------ RAW RECORDS
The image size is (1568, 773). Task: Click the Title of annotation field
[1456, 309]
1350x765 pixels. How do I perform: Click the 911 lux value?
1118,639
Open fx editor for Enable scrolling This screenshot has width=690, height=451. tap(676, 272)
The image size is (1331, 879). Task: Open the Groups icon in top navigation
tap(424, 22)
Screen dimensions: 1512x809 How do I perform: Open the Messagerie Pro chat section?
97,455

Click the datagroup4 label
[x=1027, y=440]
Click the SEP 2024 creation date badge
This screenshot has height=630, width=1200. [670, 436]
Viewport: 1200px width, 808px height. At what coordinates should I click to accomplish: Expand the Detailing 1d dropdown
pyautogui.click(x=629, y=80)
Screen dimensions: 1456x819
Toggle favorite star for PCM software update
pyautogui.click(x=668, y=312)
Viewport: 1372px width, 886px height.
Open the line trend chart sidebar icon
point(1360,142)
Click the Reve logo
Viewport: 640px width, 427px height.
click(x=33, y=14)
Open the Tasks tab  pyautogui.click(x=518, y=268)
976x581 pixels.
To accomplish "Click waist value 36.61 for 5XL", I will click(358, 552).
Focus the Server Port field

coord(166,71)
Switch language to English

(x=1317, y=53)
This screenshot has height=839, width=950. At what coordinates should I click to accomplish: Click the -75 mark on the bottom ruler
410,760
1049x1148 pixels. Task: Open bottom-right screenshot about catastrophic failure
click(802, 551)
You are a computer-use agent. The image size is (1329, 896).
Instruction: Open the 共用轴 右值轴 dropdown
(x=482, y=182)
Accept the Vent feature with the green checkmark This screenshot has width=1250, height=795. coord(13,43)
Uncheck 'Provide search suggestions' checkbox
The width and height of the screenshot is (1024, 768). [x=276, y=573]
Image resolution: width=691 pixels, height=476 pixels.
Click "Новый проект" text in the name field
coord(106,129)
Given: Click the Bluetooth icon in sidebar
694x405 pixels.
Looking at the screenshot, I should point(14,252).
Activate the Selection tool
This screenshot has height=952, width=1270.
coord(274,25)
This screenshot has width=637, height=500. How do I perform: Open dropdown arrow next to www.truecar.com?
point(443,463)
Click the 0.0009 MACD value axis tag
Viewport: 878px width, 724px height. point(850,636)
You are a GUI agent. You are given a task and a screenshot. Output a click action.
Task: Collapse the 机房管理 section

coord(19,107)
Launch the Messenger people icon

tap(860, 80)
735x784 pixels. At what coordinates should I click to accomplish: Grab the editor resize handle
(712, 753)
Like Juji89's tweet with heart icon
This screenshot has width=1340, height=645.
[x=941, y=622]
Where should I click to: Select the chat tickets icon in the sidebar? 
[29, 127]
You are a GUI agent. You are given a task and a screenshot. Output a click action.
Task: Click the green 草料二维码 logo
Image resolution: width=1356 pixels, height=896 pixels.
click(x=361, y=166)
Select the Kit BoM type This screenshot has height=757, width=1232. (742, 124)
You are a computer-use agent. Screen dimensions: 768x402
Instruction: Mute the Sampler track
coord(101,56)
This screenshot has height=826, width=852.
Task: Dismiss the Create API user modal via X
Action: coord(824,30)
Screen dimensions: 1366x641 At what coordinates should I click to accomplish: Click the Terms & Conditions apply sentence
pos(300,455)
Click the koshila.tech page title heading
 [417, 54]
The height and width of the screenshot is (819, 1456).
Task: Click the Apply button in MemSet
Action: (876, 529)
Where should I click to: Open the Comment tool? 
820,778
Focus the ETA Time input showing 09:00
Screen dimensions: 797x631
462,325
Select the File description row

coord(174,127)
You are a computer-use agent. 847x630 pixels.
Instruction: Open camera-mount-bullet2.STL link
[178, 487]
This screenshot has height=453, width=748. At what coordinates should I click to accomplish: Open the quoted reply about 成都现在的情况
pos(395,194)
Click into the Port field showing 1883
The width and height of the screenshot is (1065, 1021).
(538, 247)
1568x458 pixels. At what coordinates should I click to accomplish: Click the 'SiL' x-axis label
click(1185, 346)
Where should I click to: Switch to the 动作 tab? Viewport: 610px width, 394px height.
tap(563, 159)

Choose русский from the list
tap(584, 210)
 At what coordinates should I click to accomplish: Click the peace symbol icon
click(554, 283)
------------
> [DESCRIPTION OF THE TASK]: Rewrite every line of the records above as a numbered list, one line per item, and leave out the blank lines.

> [RESULT OF THE TASK]:
1. The image size is (1568, 773). Task: Click the Title of annotation field
2. [1456, 309]
3. 1350x765 pixels. How do I perform: Click the 911 lux value?
4. 1118,639
5. Open fx editor for Enable scrolling This screenshot has width=690, height=451. tap(676, 272)
6. The image size is (1331, 879). Task: Open the Groups icon in top navigation
7. tap(424, 22)
8. Screen dimensions: 1512x809 How do I perform: Open the Messagerie Pro chat section?
9. 97,455
10. Click the datagroup4 label
11. [x=1027, y=440]
12. Click the SEP 2024 creation date badge
13. This screenshot has height=630, width=1200. [670, 436]
14. Viewport: 1200px width, 808px height. At what coordinates should I click to accomplish: Expand the Detailing 1d dropdown
15. pyautogui.click(x=629, y=80)
16. Screen dimensions: 1456x819
17. Toggle favorite star for PCM software update
18. pyautogui.click(x=668, y=312)
19. Viewport: 1372px width, 886px height.
20. Open the line trend chart sidebar icon
21. point(1360,142)
22. Click the Reve logo
23. Viewport: 640px width, 427px height.
24. click(x=33, y=14)
25. Open the Tasks tab  pyautogui.click(x=518, y=268)
26. 976x581 pixels.
27. To accomplish "Click waist value 36.61 for 5XL", I will click(358, 552).
28. Focus the Server Port field
29. coord(166,71)
30. Switch language to English
31. (x=1317, y=53)
32. This screenshot has height=839, width=950. At what coordinates should I click to accomplish: Click the -75 mark on the bottom ruler
33. 410,760
34. 1049x1148 pixels. Task: Open bottom-right screenshot about catastrophic failure
35. click(802, 551)
36. You are a computer-use agent. The image size is (1329, 896).
37. Instruction: Open the 共用轴 右值轴 dropdown
38. (x=482, y=182)
39. Accept the Vent feature with the green checkmark This screenshot has width=1250, height=795. coord(13,43)
40. Uncheck 'Provide search suggestions' checkbox
41. The width and height of the screenshot is (1024, 768). [x=276, y=573]
42. Image resolution: width=691 pixels, height=476 pixels.
43. Click "Новый проект" text in the name field
44. coord(106,129)
45. Given: Click the Bluetooth icon in sidebar
46. 694x405 pixels.
47. Looking at the screenshot, I should point(14,252).
48. Activate the Selection tool
49. This screenshot has height=952, width=1270.
50. coord(274,25)
51. This screenshot has width=637, height=500. How do I perform: Open dropdown arrow next to www.truecar.com?
52. point(443,463)
53. Click the 0.0009 MACD value axis tag
54. Viewport: 878px width, 724px height. point(850,636)
55. You are a GUI agent. You are given a task and a screenshot. Output a click action.
56. Task: Collapse the 机房管理 section
57. coord(19,107)
58. Launch the Messenger people icon
59. tap(860, 80)
60. 735x784 pixels. At what coordinates should I click to accomplish: Grab the editor resize handle
61. (712, 753)
62. Like Juji89's tweet with heart icon
63. This screenshot has width=1340, height=645.
64. [x=941, y=622]
65. Where should I click to: Select the chat tickets icon in the sidebar? 
66. [29, 127]
67. You are a GUI agent. You are given a task and a screenshot. Output a click action.
68. Task: Click the green 草料二维码 logo
69. Image resolution: width=1356 pixels, height=896 pixels.
70. click(x=361, y=166)
71. Select the Kit BoM type This screenshot has height=757, width=1232. (742, 124)
72. You are a computer-use agent. Screen dimensions: 768x402
73. Instruction: Mute the Sampler track
74. coord(101,56)
75. This screenshot has height=826, width=852.
76. Task: Dismiss the Create API user modal via X
77. Action: coord(824,30)
78. Screen dimensions: 1366x641 At what coordinates should I click to accomplish: Click the Terms & Conditions apply sentence
79. pos(300,455)
80. Click the koshila.tech page title heading
81.  [417, 54]
82. The height and width of the screenshot is (819, 1456).
83. Task: Click the Apply button in MemSet
84. Action: (876, 529)
85. Where should I click to: Open the Comment tool? 
86. 820,778
87. Focus the ETA Time input showing 09:00
88. Screen dimensions: 797x631
89. 462,325
90. Select the File description row
91. coord(174,127)
92. You are a computer-use agent. 847x630 pixels.
93. Instruction: Open camera-mount-bullet2.STL link
94. [178, 487]
95. This screenshot has height=453, width=748. At what coordinates should I click to accomplish: Open the quoted reply about 成都现在的情况
96. pos(395,194)
97. Click into the Port field showing 1883
98. The width and height of the screenshot is (1065, 1021).
99. (538, 247)
100. 1568x458 pixels. At what coordinates should I click to accomplish: Click the 'SiL' x-axis label
101. click(1185, 346)
102. Where should I click to: Switch to the 动作 tab? Viewport: 610px width, 394px height.
103. tap(563, 159)
104. Choose русский from the list
105. tap(584, 210)
106.  At what coordinates should I click to accomplish: Click the peace symbol icon
107. click(554, 283)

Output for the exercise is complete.